■ **WHAT THE EXERCISE ASKS**:
Starting with the line below that holds "The width and" and stopping after the line that holds "This screenshot has width=968, height=538.", transcribe the lines exactly, leaving out all pictures.

[[ GIVEN RECORDS open ]]

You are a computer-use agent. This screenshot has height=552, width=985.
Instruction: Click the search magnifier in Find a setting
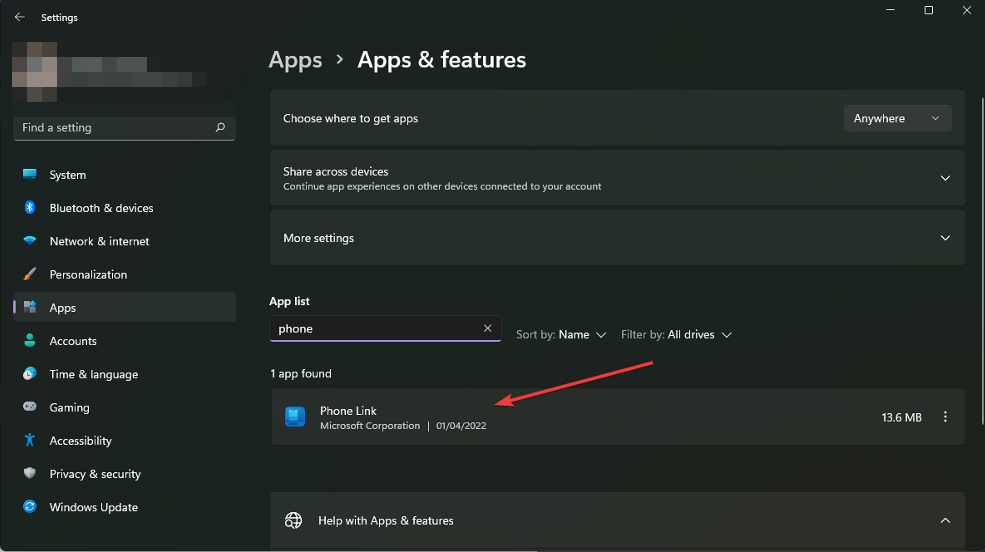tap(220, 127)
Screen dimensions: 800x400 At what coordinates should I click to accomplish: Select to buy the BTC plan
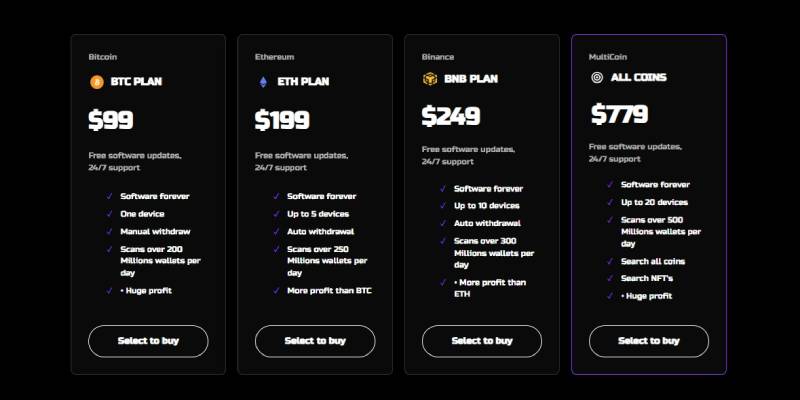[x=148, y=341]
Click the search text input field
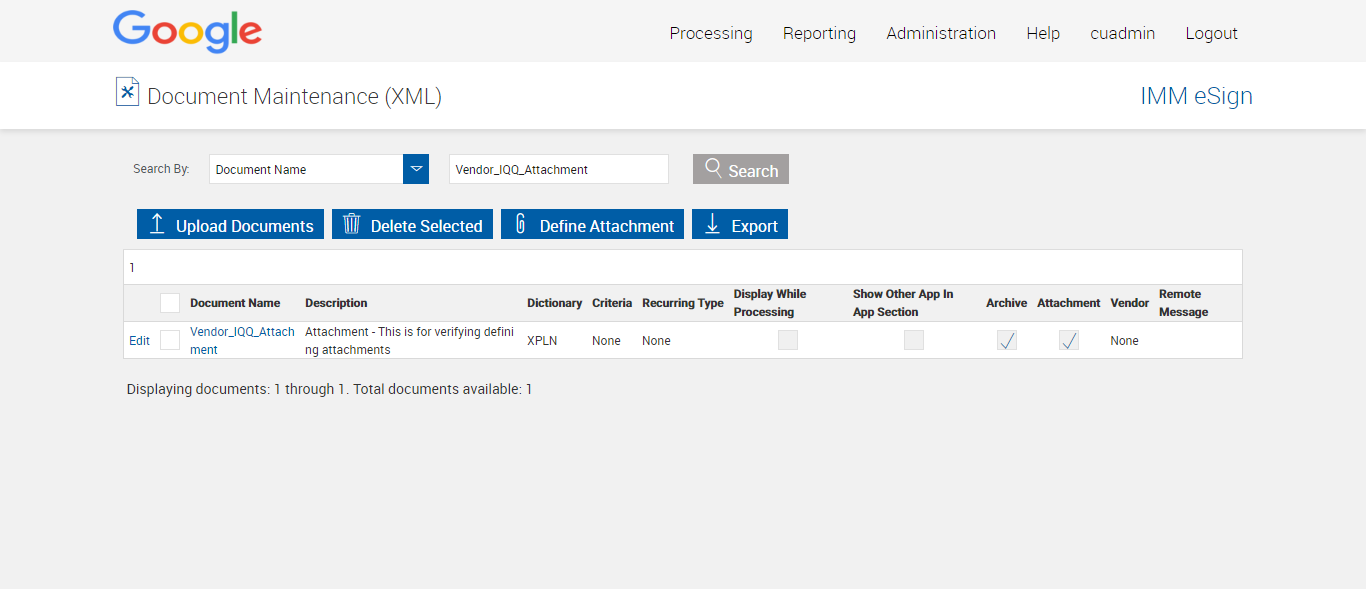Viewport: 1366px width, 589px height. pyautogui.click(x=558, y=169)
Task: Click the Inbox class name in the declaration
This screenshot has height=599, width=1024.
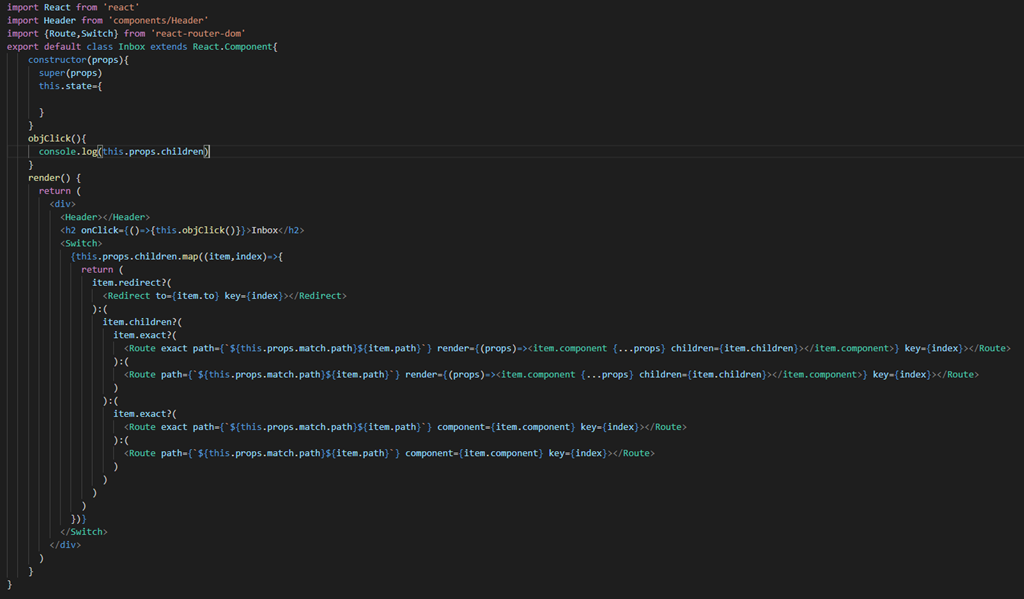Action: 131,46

[[ GIVEN RECORDS closed ]]
[[ GIVEN RECORDS open ]]

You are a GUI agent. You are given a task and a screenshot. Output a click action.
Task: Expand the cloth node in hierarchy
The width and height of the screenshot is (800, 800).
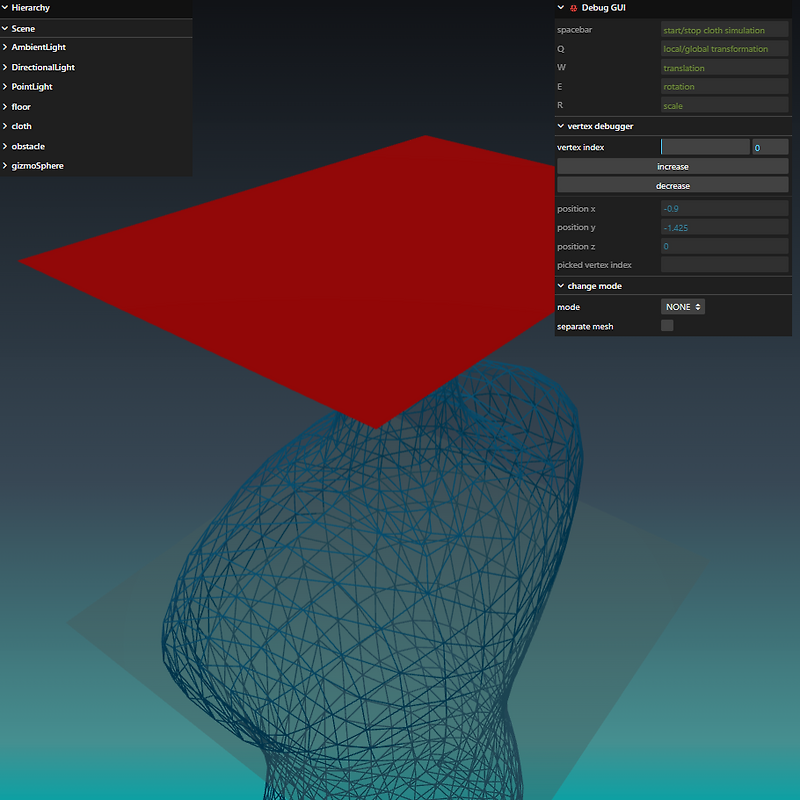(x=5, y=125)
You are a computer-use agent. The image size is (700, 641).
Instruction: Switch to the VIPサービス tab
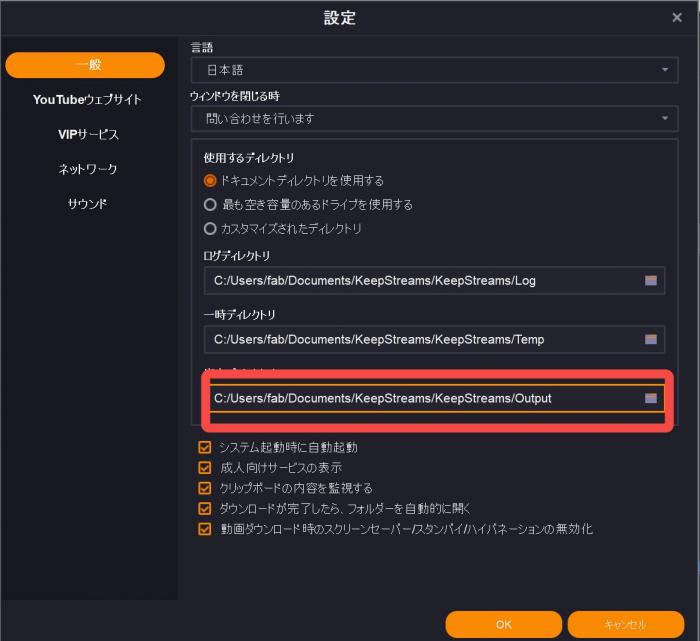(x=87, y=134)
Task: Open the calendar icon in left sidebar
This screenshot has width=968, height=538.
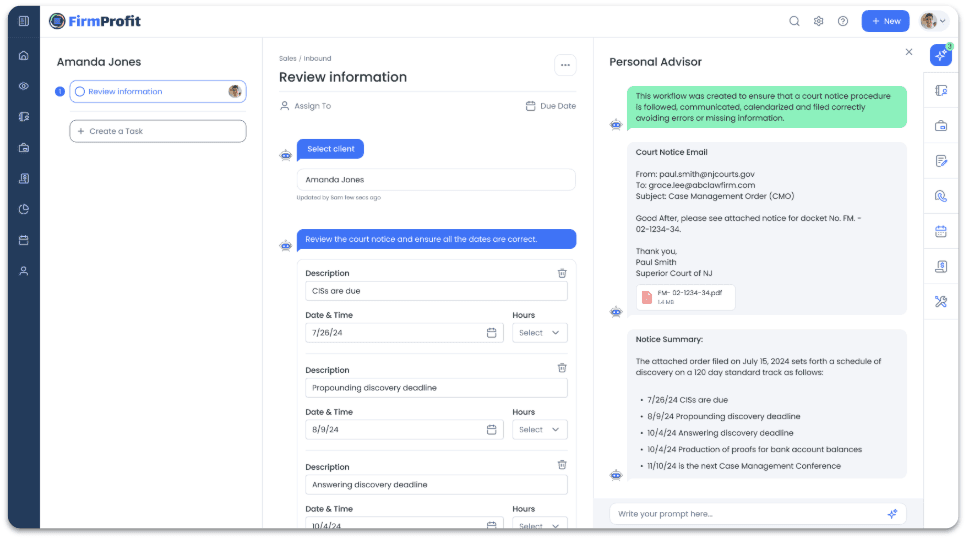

[[ GIVEN RECORDS closed ]]
[[ GIVEN RECORDS open ]]

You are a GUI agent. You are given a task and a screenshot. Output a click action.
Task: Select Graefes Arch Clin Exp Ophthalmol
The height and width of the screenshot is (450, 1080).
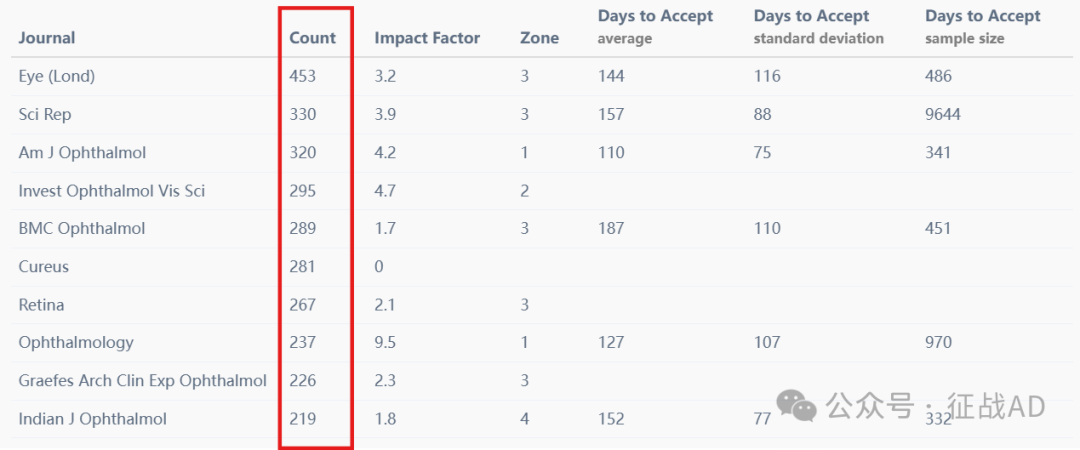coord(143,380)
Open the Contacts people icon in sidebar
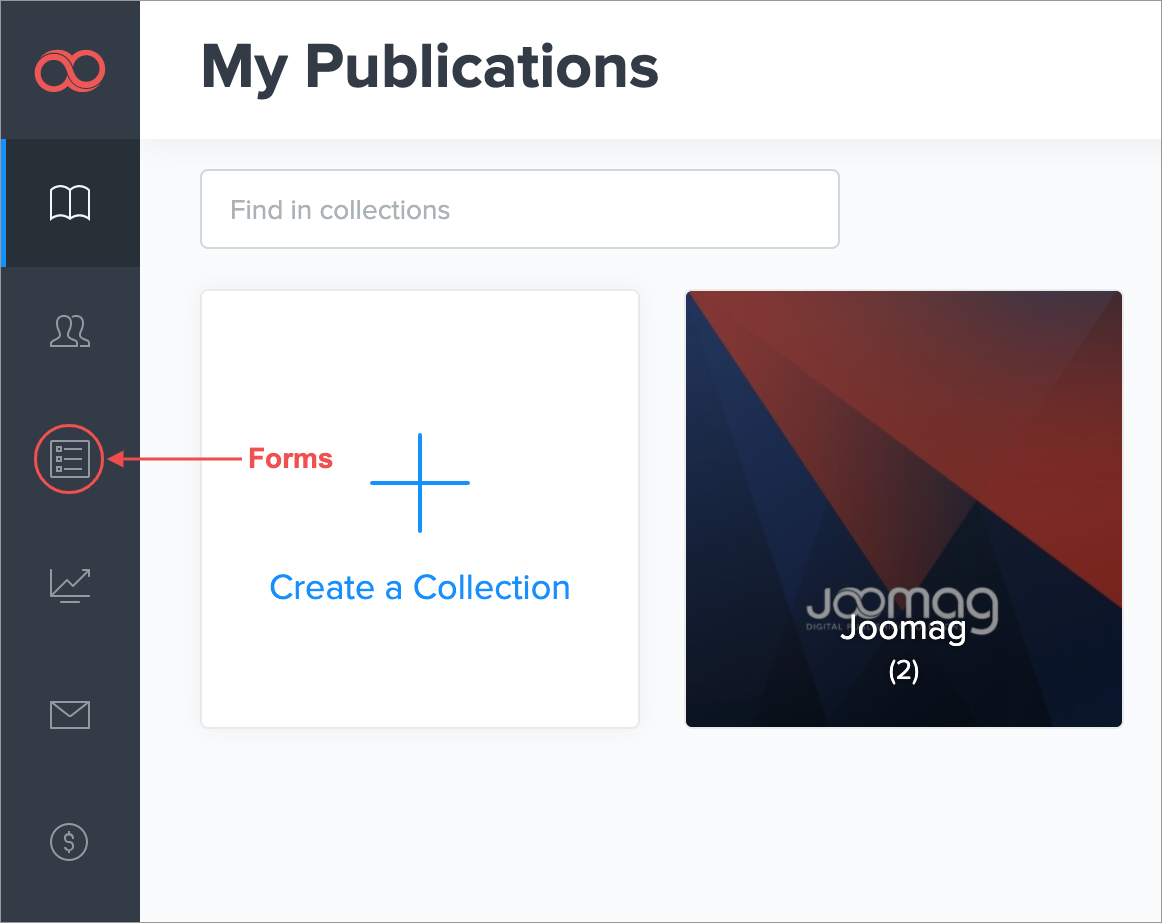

[[ GIVEN RECORDS closed ]]

■ **EXERCISE SOLUTION**:
The width and height of the screenshot is (800, 800).
(x=5, y=125)
You are a computer-use agent. The image size is (700, 641).
Instruction: Switch to the VIPサービス tab
(x=87, y=134)
Task: Open the calendar icon in left sidebar
This screenshot has width=968, height=538.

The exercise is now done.